■ **Stated task**:
Reproduce the lines below with every instance of "GUI agent" swapped for "UI automation agent", leaving everything else the same.

^^^^^^^^

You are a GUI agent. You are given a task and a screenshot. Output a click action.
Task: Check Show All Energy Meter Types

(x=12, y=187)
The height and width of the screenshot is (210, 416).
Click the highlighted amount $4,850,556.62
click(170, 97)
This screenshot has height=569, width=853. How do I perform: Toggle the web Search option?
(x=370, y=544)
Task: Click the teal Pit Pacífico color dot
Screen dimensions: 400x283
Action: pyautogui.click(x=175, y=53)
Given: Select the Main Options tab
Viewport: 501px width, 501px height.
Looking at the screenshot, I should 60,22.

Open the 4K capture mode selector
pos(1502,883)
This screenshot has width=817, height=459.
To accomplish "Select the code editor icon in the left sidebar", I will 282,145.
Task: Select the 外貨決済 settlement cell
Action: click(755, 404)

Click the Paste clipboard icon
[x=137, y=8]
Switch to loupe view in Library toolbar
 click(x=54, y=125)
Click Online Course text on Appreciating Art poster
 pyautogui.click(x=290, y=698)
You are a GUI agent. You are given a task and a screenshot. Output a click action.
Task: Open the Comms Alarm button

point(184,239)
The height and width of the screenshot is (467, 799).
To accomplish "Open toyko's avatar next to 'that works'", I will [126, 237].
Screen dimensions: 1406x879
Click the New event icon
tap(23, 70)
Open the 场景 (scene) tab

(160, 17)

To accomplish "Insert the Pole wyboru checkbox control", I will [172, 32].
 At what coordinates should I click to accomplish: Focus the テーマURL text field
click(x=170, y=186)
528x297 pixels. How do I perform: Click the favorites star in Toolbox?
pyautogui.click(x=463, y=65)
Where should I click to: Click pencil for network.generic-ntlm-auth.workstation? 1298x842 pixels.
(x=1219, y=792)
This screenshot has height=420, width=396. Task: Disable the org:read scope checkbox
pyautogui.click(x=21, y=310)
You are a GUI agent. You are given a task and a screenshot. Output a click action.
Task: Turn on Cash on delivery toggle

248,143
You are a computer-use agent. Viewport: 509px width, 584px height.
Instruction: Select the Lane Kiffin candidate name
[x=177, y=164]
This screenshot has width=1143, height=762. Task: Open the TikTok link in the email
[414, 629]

^^^^^^^^

■ **Finished task**:
You are a UI automation agent. You are given a task and a screenshot. Output a click action.
Task: Check Show All Energy Meter Types

(x=12, y=187)
The height and width of the screenshot is (210, 416).
Click the highlighted amount $4,850,556.62
click(170, 97)
This screenshot has height=569, width=853. How do I perform: Toggle the web Search option?
(x=370, y=544)
Task: Click the teal Pit Pacífico color dot
Screen dimensions: 400x283
Action: pyautogui.click(x=175, y=53)
Given: Select the Main Options tab
Viewport: 501px width, 501px height.
Looking at the screenshot, I should 60,22.

Open the 4K capture mode selector
pos(1502,883)
This screenshot has width=817, height=459.
To accomplish "Select the code editor icon in the left sidebar", I will 282,145.
Task: Select the 外貨決済 settlement cell
Action: click(755, 404)

Click the Paste clipboard icon
[x=137, y=8]
Switch to loupe view in Library toolbar
 click(x=54, y=125)
Click Online Course text on Appreciating Art poster
 pyautogui.click(x=290, y=698)
You are a UI automation agent. You are given a task and a screenshot. Output a click action.
Task: Open the Comms Alarm button

point(184,239)
The height and width of the screenshot is (467, 799).
To accomplish "Open toyko's avatar next to 'that works'", I will [126, 237].
Screen dimensions: 1406x879
Click the New event icon
tap(23, 70)
Open the 场景 (scene) tab

(160, 17)

To accomplish "Insert the Pole wyboru checkbox control", I will [172, 32].
 At what coordinates should I click to accomplish: Focus the テーマURL text field
click(x=170, y=186)
528x297 pixels. How do I perform: Click the favorites star in Toolbox?
pyautogui.click(x=463, y=65)
Where should I click to: Click pencil for network.generic-ntlm-auth.workstation? 1298x842 pixels.
(x=1219, y=792)
This screenshot has height=420, width=396. Task: Disable the org:read scope checkbox
pyautogui.click(x=21, y=310)
You are a UI automation agent. You are given a task and a screenshot. Output a click action.
Task: Turn on Cash on delivery toggle

248,143
You are a computer-use agent. Viewport: 509px width, 584px height.
Instruction: Select the Lane Kiffin candidate name
[x=177, y=164]
This screenshot has width=1143, height=762. Task: Open the TikTok link in the email
[414, 629]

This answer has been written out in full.